Fellow modelers,
Since I found very little about the topic of handlaying concrete ties, I made a little mockup. Thus, I seek your opinion and experiences, if any, about it. I wrote a little article how I made it, you can read it here.
Thanks!
Fellow modelers,
Since I found very little about the topic of handlaying concrete ties, I made a little mockup. Thus, I seek your opinion and experiences, if any, about it. I wrote a little article how I made it, you can read it here.
Thanks!
I can see where the word “insanity” came up for the topic.
Very interesting.
Ed
I am a member of a small group of modellers who have built two layouts with handbuilt track - some switches and concrete tie plain track with pandrol clips.
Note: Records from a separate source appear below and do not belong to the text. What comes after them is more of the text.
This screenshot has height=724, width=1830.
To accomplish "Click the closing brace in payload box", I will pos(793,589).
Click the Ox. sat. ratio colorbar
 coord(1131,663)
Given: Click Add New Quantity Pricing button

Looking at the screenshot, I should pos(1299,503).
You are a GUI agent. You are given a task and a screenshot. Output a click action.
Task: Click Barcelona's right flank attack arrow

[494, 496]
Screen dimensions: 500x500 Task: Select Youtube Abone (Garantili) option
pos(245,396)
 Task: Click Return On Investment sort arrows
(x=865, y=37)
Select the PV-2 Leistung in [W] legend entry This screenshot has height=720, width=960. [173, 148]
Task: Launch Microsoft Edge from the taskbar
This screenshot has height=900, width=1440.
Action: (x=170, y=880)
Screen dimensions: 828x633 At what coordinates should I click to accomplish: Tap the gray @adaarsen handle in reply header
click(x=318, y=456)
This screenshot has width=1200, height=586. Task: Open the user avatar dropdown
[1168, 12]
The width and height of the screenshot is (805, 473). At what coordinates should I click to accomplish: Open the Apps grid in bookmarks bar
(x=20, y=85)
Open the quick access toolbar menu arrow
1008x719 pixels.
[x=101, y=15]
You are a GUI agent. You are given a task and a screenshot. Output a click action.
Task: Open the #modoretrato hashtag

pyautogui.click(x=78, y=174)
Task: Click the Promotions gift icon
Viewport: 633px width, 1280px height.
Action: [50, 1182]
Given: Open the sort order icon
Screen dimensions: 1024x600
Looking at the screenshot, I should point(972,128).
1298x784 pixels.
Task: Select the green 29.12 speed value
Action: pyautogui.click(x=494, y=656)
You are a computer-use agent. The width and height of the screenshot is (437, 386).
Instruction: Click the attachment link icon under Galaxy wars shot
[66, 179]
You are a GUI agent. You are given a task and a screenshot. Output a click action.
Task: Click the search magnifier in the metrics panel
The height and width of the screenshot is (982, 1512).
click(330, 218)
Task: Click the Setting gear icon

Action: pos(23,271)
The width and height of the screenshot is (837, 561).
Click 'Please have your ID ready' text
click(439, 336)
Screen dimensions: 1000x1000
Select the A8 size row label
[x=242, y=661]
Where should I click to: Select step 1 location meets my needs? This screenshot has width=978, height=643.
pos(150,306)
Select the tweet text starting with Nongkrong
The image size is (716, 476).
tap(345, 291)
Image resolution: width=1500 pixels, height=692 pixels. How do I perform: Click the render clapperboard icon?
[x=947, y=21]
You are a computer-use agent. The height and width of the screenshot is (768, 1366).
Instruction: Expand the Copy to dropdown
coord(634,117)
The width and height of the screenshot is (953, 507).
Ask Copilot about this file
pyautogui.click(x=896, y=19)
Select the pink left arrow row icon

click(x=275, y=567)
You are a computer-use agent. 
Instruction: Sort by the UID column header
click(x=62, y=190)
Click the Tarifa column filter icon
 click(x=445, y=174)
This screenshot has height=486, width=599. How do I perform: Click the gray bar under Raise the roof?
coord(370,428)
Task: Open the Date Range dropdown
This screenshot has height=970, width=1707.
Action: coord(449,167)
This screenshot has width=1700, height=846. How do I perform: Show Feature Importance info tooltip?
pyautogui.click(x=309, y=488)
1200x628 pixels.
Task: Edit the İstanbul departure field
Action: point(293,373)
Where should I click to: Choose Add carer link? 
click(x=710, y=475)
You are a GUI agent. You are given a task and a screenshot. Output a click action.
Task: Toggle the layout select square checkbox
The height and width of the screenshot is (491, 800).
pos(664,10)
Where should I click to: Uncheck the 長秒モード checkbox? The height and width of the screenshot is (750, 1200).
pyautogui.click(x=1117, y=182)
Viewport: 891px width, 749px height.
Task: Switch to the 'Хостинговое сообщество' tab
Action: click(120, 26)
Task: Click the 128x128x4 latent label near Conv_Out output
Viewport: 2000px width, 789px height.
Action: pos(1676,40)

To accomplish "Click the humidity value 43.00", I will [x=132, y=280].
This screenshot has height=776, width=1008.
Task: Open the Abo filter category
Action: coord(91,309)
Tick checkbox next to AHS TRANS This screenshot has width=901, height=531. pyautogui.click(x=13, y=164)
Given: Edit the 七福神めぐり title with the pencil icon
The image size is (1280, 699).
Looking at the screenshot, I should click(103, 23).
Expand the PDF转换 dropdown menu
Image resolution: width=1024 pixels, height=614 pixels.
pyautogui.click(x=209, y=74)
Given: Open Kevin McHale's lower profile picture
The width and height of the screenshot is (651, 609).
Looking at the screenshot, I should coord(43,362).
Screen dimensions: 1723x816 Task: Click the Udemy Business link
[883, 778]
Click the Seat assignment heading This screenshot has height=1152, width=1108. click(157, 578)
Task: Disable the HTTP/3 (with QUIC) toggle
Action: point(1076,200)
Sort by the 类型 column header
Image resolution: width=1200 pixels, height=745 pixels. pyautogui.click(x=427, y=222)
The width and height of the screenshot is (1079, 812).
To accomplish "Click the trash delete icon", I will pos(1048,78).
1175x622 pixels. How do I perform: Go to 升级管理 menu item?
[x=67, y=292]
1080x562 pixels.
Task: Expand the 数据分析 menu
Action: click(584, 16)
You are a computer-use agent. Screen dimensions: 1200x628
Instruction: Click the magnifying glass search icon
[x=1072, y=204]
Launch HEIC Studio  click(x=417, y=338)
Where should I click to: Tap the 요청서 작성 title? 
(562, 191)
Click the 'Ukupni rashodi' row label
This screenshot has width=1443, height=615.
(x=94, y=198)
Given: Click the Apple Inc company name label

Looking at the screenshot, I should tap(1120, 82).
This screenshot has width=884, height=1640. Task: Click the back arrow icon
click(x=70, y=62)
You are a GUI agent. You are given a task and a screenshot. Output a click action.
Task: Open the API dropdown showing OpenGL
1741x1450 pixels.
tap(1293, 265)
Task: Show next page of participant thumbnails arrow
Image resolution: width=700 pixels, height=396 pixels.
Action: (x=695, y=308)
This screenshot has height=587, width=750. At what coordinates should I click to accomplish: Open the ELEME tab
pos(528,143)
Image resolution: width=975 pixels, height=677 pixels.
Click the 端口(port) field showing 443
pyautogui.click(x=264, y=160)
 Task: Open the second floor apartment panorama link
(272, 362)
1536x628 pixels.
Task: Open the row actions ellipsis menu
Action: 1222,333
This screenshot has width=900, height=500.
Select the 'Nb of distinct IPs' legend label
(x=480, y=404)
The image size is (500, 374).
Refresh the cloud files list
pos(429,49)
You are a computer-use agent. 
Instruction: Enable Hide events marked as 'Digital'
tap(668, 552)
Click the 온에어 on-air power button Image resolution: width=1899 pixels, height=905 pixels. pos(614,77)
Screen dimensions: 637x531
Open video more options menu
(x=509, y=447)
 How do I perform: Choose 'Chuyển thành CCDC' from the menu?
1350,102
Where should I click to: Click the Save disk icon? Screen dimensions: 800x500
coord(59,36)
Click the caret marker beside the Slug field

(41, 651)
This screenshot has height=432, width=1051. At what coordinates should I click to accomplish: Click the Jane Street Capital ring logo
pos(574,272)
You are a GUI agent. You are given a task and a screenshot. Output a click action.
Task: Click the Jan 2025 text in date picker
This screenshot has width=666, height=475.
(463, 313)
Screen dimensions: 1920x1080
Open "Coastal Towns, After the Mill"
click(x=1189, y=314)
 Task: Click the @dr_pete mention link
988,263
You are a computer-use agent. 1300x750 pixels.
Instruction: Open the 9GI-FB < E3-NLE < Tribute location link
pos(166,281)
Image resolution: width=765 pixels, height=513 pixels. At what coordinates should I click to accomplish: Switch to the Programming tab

I see that the above layout failed from flimsy framing (ah, alliteration! see: gorilla glue). Too bad, as it looked very nice.
That problem is something that is a constant in Free-mo. Well, for some modules, not all. Modules that are flimsy tend to get sidelined and/or retired and/or rebuilt.
Ed
Well, you did answer my (tongue in cheek) question about where to get 1:80 (close enough) scale Pandrol clips.
However, I’m not even tempted to hand-lay plain-Jane track. And my prototype kept the wood ties under specialwork. So, while I hand-lay the latter, I have sufficient Atlas concrete-tie flex on hand to finish the pertinent work - the final part of which is coloring the white plastic clips with black paint.
Chuck (Modeling Central Japan in September, 1964)
Trevor,
Thank you for the link, very nice work.
The track looks amazing! Great job!
I would suggest using something in addition to CA to secure the rails, though. I’ve had issues with CA letting go if the rails get bumped by a tool, or when soldering on feeders. Personally, I like soldering to PCB ties when handlaying track and turnouts - usually replacing every 5th or 6th tie with PCB.
Thanks!
I was thinking exactly the same; use a different adhesive for longer sections because I am afraid that CA is too brittle and would not be able to deal with expansion and contraction of rail due to temperature changes. The connection might just shear off. I would need to try something more flexible. I guess sneaking in a well-disguised PCB tie could do it.